EDITORIAL

Duras lições

De 2016 para 2017, o número de pessoas mortas em decorrência de acidentes de trânsito amentou 100% em Mogi das Cruzes, segundo o Infosiga, plataforma de monitoramento da violência nas ruas e avenidas. Neste ano, filhos, netos e familiares enterraram duas vítimas da mesma causa, com uma semelhança. As duas eram mulheres, com mais de 80 anos e estavam em vias de tráfego pesado. Ivone Leandro da Silva foi atropelada por uma moto na Rua Ipiranga, a poucos passos da casa onde residia; Albertina Medeiros por um carro na Manoel de Oliveira, em frente ao Hospital das Clínicas no Mogilar.

Preservar a vida das pessoas tem colocado em xeque o modo de viver nas médias e grandes cidades brasileiras porque a mobilidade urbana se transformou em uma grande interrogação para a sociedade e a gestão pública.

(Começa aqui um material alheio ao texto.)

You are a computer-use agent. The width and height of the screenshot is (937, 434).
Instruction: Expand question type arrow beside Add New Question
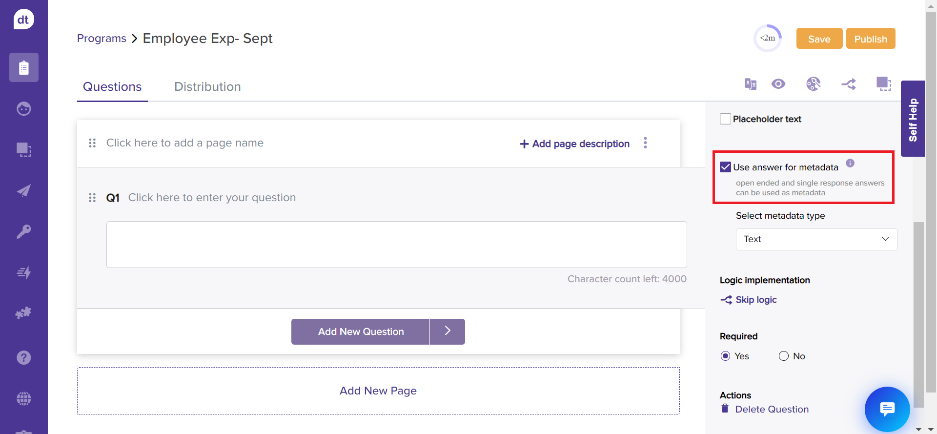[448, 331]
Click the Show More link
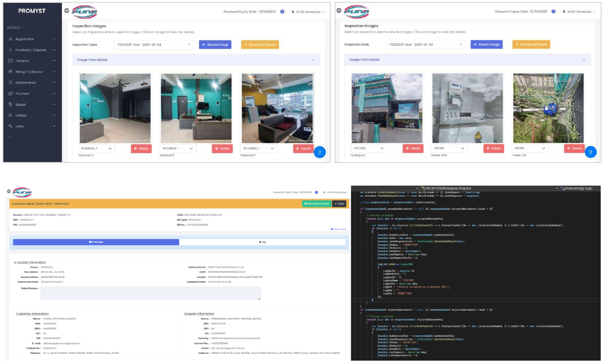This screenshot has height=364, width=604. click(x=338, y=229)
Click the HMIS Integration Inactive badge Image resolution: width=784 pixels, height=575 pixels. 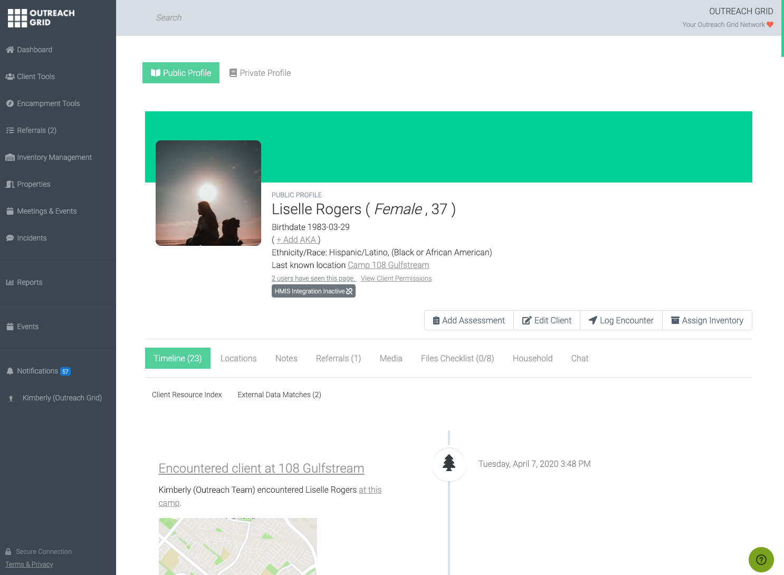tap(313, 291)
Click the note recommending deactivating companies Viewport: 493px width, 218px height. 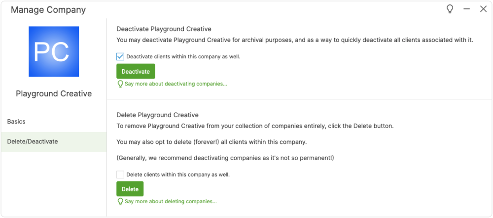(x=225, y=158)
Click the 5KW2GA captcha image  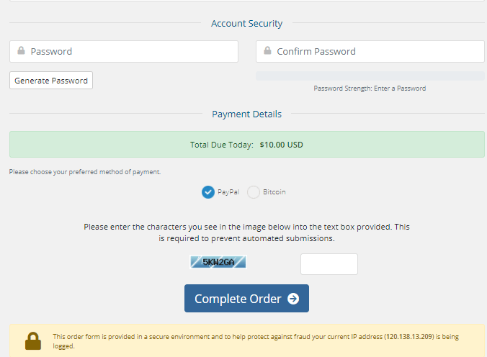(218, 262)
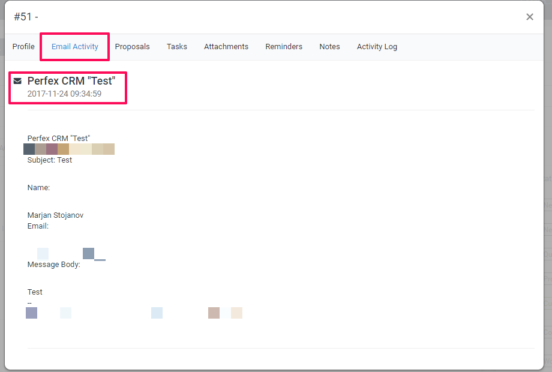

São mais carros e motos (em Mogi, numa proporção de 1 veículo para cada dois habitantes) e bicicletas, e também mais distâncias a serem percorridas entre a casa das pessoas e o mundo fora dela.

A morte trágica em frente de casa ou a caminho de um hospital diz muito sobre quanto falta para a segurança e a paz no trânsito. E também sobre o imobilismo dos dias atuais. Muito pouco se falou após as duas mortes violentas, integrantes de um crônica urbana sem envergadura para ancorar uma reação popular por leis e ritos mais assertivos.

Uma sugestão nunca bem recebida pelo motorista se vê em outras cidades pelo mundo com a redução da velocidade permitida em área urbana em favor de quem está caminhando.

É preciso preparar a cidade para o trânsito hoje e no futuro, quando a população idosa será maior do que a de jovens e adultos, e a mobilidade terá outras demandas.

Sobre o hoje: a região compreendida entre a Rua Manoel Oliveira e a Avenida Prefeito Carlos Ferreira Lopes passou a receber grande parte do tráfego de veículos e concentra serviços públicos (o hospital Luzia, a sede da Secretaria Municipal de Saúde) e atividades comerciais que recebem centenas de pessoas que transitam a pé entre os pontos de ônibus e os estacionamentos dessas vias. Quais são os pontos perigosos para a travessia? Como são eficácia do tempo dos semáforos e a fiscalização a quem excede na velocidade? As mesmas perguntas valem para a Rua Ipiranga, que possui diversos trechos residenciais e um carregado tráfego de veículos leves e pesados.